Le ( savoureux ) Demon de Midi ( par Anne-Marie )

Assez souvent on m’a demandé mon avis

pour savoir à quel âge de leur terrible vie

je trouve que les hommes sont les plus séduisants.

Et j’ai toujours répondu : mais vers les cinquante ans.

Tout homme est un démon que son dévergondage

fit un jour éjecter certes du paradis,

mais de tous ces démons, de tout temps, de tous âges,

mon démon préféré c’est le démon de midi…

Je ne veux pas, par-là, nier que le jeune homme

possède la fraîcheur, le goût du jus de pomme,

Mais petit à petit, en prenant des années

ce jus devient alcool que l’on a raffiné

Et c’est vers cinquante ans que l’alcool en question

se trouve être fin prêt à la consommation

A ce moment précis, il a cette saveur

Ce goût du vieux tonneau qui plaît aux connaisseurs

Aux maintes occasions on est toute ébaubies

Devant l’effort superbe du démon de midi

Tenez, vous avez vu chaque été sur les plages

Ces jeunes gens qui sont dans la fleur de l’âge

Ils jouent au volley-ball, ils sautent, ils sont agiles.

Or sauter à vingt ans, ce n’est pas difficile

Mais voilà tout d’un coup que le père de l’un deux

Un homme de cinquante ans veut rentrer dans le jeu

Ce démon de midi, il est formidable !

Il démontre aux blancs-becs ce dont il est capable

A l’avant, à l’arrière, il donne de la voix

Quand le ballon surgit il crie : laissez le moi

On le sent contracté, mais ça c’est parce qu’il rentre

Ce qui dépasse de son estomac ou de son ventre.

A cet âge, le champion fait souvent double effort

Le ventre il se le rentre et le ballon il sort.

Il donne au spectateur en montant au filet

L’image du taureau qui ne veut dételer

Bien sûr ça ne dure pas. Très vite il se relâche

Les muscles du taureau lui font un tour de vache.

Son jeu devient poussif et son souffle oppressé

Quelqu’un crie : viens papa, il est midi passé !

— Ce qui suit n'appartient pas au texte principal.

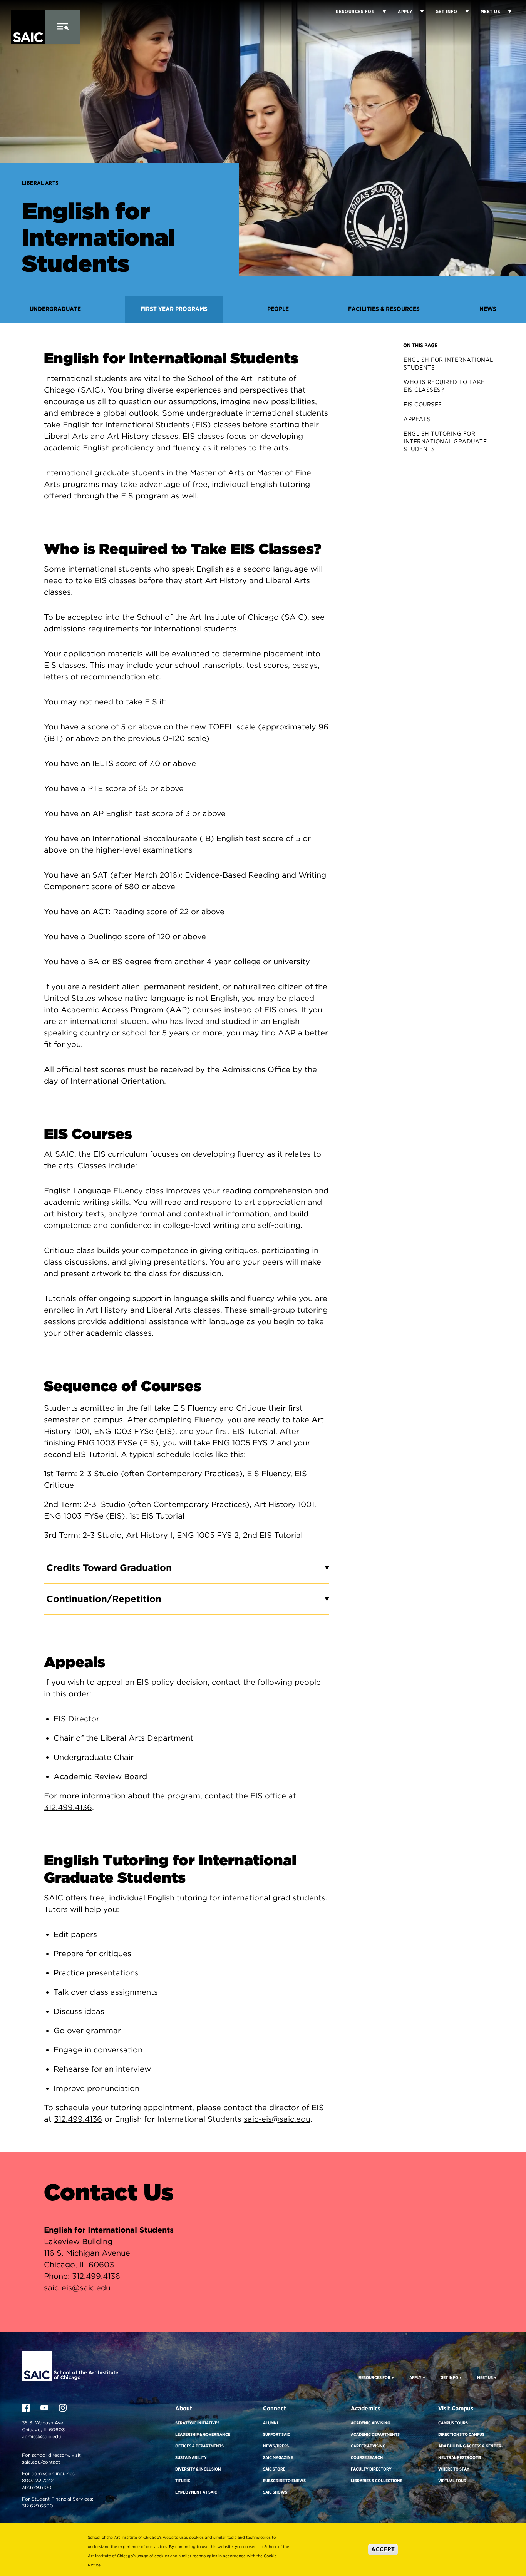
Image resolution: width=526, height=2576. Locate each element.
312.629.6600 (37, 2506)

Mais cette défaillance n’est pas sévère

Pour forcer le démon de midi à se taire.

En d’autres occasions, il va se déchaîner

S’il invite par exemple une dame à déjeuner

Car, lorsqu’il a vingt ans, l’homme est de ces ringards

qui vous emmènent bouffer en vitesse au snack-bar

Quand vous mourrez de faim à en être malade

Sans même vous consulter, il commande une grillade

Mais l’homme de cinquante ans, quand il habite en France

ça, il vous vole jamais sur la question bouffetance

C’est l’âge où, tout à coup, il dit à sa compagne

Qu’avec certains menus, il faut boire du champagne

Il vous commande des plats avec des épices

Quand il y a de la volaille, il vous propose la cuisse

Et s’il y a des radis, comme il a de la jujotte

Il ne vous propose pas nécessairement la botte ( enfin pas tout de suite en tous cas )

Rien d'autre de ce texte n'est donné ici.